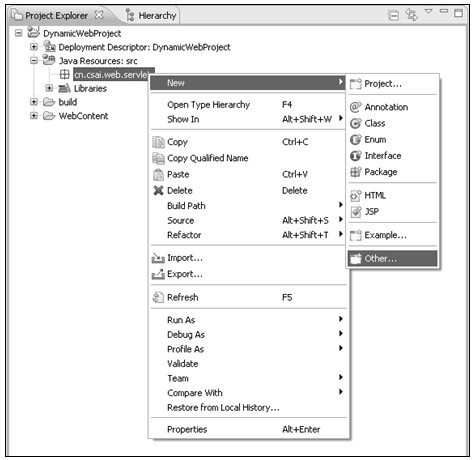Open the view menu triangle in toolbar
Viewport: 476px width, 460px height.
(428, 11)
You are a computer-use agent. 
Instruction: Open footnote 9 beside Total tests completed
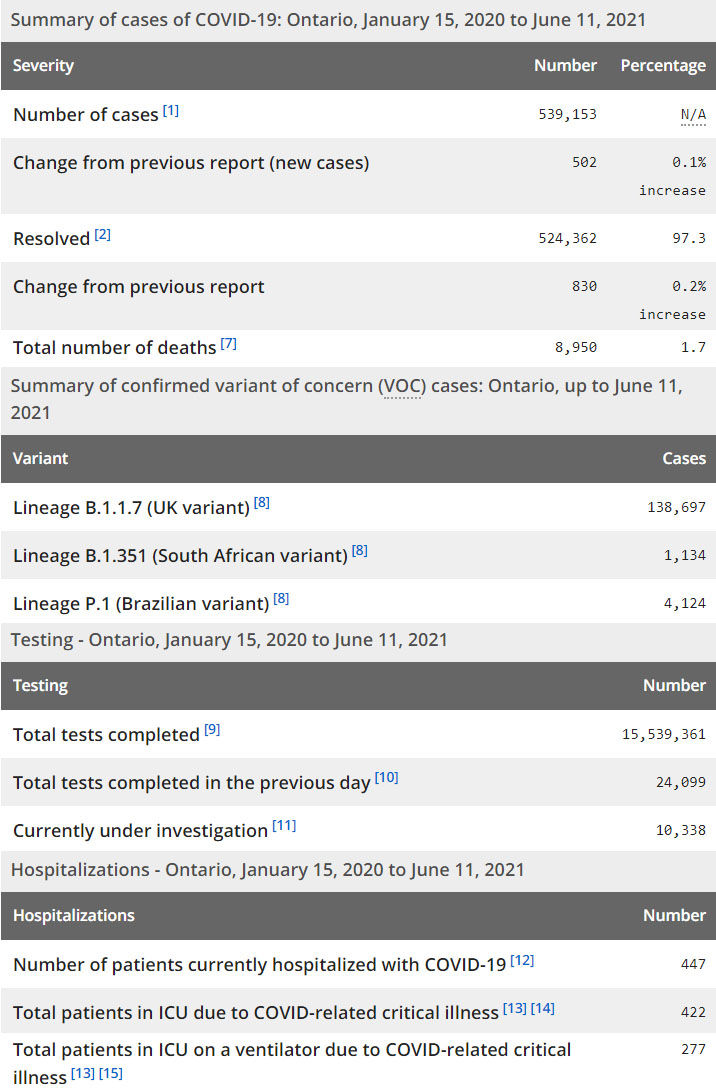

The problem: Beginning with the line where "You are a computer-use agent." appears, restate word for word every line down to the last one in the data, but keep the pictures out.

Solution to the exercise:
You are a computer-use agent. 
Instruction: Open footnote 9 beside Total tests completed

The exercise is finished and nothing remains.